[Data entries]
--- START ---

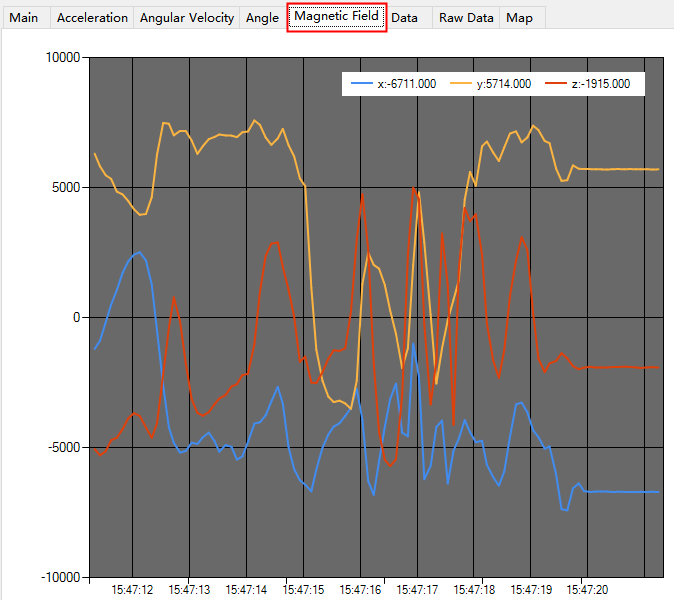Viewport: 674px width, 600px height.
Task: Click the highlighted Magnetic Field tab
Action: click(337, 17)
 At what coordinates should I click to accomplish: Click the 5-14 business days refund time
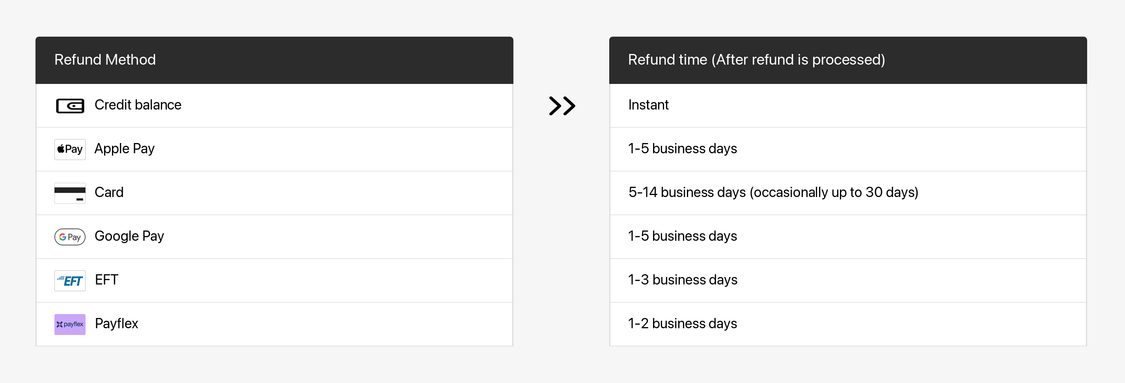[x=773, y=192]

--- END ---

ACTIVITY »
The range to copy runs from the line with "At what coordinates" to the last line of the entries, both included; copy it exactly and leave out the pictures.

ANSWER BOX »
 At what coordinates should I click to accomplish: Click the 5-14 business days refund time
[x=773, y=192]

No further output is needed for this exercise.